> Pixel coordinate grounding data:
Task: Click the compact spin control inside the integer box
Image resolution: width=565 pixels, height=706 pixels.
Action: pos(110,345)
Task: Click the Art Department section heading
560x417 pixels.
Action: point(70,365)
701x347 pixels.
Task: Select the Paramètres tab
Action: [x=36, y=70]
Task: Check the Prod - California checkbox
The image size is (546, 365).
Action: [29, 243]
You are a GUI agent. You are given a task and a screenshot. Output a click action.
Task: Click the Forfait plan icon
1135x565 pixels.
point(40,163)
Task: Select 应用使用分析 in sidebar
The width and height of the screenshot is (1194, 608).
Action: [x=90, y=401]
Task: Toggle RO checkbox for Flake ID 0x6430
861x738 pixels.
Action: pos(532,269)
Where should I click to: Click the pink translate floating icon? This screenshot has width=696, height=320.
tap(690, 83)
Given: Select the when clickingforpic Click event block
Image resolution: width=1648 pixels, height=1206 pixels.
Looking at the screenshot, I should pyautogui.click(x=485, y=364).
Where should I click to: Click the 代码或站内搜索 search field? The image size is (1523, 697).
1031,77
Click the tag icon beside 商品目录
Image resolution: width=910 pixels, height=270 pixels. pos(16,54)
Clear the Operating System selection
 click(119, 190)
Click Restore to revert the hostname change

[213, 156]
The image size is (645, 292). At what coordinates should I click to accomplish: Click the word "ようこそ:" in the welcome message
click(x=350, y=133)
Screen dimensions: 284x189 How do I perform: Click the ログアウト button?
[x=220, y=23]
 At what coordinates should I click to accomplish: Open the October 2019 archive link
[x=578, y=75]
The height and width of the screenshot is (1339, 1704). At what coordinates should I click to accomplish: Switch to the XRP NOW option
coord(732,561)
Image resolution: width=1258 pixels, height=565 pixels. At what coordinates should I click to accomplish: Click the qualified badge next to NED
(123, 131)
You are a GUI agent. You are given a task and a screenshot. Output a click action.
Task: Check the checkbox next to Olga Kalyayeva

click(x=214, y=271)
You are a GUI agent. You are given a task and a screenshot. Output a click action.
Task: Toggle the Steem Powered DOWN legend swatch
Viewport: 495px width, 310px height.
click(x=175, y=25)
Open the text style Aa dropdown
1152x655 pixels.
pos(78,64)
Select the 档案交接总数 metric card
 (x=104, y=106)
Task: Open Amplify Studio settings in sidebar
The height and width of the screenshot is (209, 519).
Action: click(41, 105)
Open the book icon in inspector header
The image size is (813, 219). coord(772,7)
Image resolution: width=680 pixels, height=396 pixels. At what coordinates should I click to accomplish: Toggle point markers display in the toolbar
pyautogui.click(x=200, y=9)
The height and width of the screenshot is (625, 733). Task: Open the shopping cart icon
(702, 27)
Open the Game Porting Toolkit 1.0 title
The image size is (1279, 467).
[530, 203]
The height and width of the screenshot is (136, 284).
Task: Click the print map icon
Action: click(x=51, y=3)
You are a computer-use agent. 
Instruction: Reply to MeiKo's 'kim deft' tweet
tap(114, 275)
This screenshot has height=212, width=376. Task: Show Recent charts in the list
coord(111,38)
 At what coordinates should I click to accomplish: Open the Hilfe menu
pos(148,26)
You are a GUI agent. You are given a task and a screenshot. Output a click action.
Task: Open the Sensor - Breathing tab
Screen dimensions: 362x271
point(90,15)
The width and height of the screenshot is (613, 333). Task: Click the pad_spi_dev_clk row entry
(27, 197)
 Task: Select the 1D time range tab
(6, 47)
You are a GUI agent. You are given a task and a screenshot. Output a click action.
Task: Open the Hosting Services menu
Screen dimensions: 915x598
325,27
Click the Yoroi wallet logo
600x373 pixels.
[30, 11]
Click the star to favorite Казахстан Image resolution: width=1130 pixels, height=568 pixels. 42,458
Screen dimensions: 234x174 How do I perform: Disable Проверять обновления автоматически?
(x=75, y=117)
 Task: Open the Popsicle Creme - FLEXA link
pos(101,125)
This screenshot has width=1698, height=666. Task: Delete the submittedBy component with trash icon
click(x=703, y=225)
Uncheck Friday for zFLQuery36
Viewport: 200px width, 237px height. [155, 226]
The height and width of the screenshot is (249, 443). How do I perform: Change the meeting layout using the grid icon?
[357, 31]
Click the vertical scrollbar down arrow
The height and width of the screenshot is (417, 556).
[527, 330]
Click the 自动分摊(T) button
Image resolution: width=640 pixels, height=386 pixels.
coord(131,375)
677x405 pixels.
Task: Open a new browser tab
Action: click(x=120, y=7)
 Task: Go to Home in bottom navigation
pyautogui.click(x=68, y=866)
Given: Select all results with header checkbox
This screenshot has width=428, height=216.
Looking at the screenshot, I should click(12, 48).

> YOUR TASK: All of the data above should be set down again exactly.

> ANSWER BOX:
Task: Click the compact spin control inside the integer box
Image resolution: width=565 pixels, height=706 pixels.
Action: pos(110,345)
Task: Click the Art Department section heading
560x417 pixels.
Action: point(70,365)
701x347 pixels.
Task: Select the Paramètres tab
Action: [x=36, y=70]
Task: Check the Prod - California checkbox
The image size is (546, 365).
Action: [29, 243]
You are a GUI agent. You are given a task and a screenshot. Output a click action.
Task: Click the Forfait plan icon
1135x565 pixels.
point(40,163)
Task: Select 应用使用分析 in sidebar
The width and height of the screenshot is (1194, 608).
Action: [x=90, y=401]
Task: Toggle RO checkbox for Flake ID 0x6430
861x738 pixels.
Action: pos(532,269)
Where should I click to: Click the pink translate floating icon? This screenshot has width=696, height=320.
tap(690, 83)
Given: Select the when clickingforpic Click event block
Image resolution: width=1648 pixels, height=1206 pixels.
Looking at the screenshot, I should pyautogui.click(x=485, y=364).
Where should I click to: Click the 代码或站内搜索 search field? The image size is (1523, 697).
1031,77
Click the tag icon beside 商品目录
Image resolution: width=910 pixels, height=270 pixels. pos(16,54)
Clear the Operating System selection
 click(119, 190)
Click Restore to revert the hostname change

[213, 156]
The image size is (645, 292). At what coordinates should I click to accomplish: Click the word "ようこそ:" in the welcome message
click(x=350, y=133)
Screen dimensions: 284x189 How do I perform: Click the ログアウト button?
[x=220, y=23]
 At what coordinates should I click to accomplish: Open the October 2019 archive link
[x=578, y=75]
The height and width of the screenshot is (1339, 1704). At what coordinates should I click to accomplish: Switch to the XRP NOW option
coord(732,561)
Image resolution: width=1258 pixels, height=565 pixels. At what coordinates should I click to accomplish: Click the qualified badge next to NED
(123, 131)
You are a GUI agent. You are given a task and a screenshot. Output a click action.
Task: Check the checkbox next to Olga Kalyayeva

click(x=214, y=271)
You are a GUI agent. You are given a task and a screenshot. Output a click action.
Task: Toggle the Steem Powered DOWN legend swatch
Viewport: 495px width, 310px height.
click(x=175, y=25)
Open the text style Aa dropdown
1152x655 pixels.
pos(78,64)
Select the 档案交接总数 metric card
 (x=104, y=106)
Task: Open Amplify Studio settings in sidebar
The height and width of the screenshot is (209, 519).
Action: click(41, 105)
Open the book icon in inspector header
The image size is (813, 219). coord(772,7)
Image resolution: width=680 pixels, height=396 pixels. At what coordinates should I click to accomplish: Toggle point markers display in the toolbar
pyautogui.click(x=200, y=9)
The height and width of the screenshot is (625, 733). Task: Open the shopping cart icon
(702, 27)
Open the Game Porting Toolkit 1.0 title
The image size is (1279, 467).
[530, 203]
The height and width of the screenshot is (136, 284).
Task: Click the print map icon
Action: click(x=51, y=3)
You are a computer-use agent. 
Instruction: Reply to MeiKo's 'kim deft' tweet
tap(114, 275)
This screenshot has height=212, width=376. Task: Show Recent charts in the list
coord(111,38)
 At what coordinates should I click to accomplish: Open the Hilfe menu
pos(148,26)
You are a GUI agent. You are given a task and a screenshot. Output a click action.
Task: Open the Sensor - Breathing tab
Screen dimensions: 362x271
point(90,15)
The width and height of the screenshot is (613, 333). Task: Click the pad_spi_dev_clk row entry
(27, 197)
 Task: Select the 1D time range tab
(6, 47)
You are a GUI agent. You are given a task and a screenshot. Output a click action.
Task: Open the Hosting Services menu
Screen dimensions: 915x598
325,27
Click the Yoroi wallet logo
600x373 pixels.
[30, 11]
Click the star to favorite Казахстан Image resolution: width=1130 pixels, height=568 pixels. 42,458
Screen dimensions: 234x174 How do I perform: Disable Проверять обновления автоматически?
(x=75, y=117)
 Task: Open the Popsicle Creme - FLEXA link
pos(101,125)
This screenshot has width=1698, height=666. Task: Delete the submittedBy component with trash icon
click(x=703, y=225)
Uncheck Friday for zFLQuery36
Viewport: 200px width, 237px height. [155, 226]
The height and width of the screenshot is (249, 443). How do I perform: Change the meeting layout using the grid icon?
[357, 31]
Click the vertical scrollbar down arrow
The height and width of the screenshot is (417, 556).
[527, 330]
Click the 自动分摊(T) button
Image resolution: width=640 pixels, height=386 pixels.
coord(131,375)
677x405 pixels.
Task: Open a new browser tab
Action: click(x=120, y=7)
 Task: Go to Home in bottom navigation
pyautogui.click(x=68, y=866)
Given: Select all results with header checkbox
This screenshot has width=428, height=216.
Looking at the screenshot, I should click(12, 48).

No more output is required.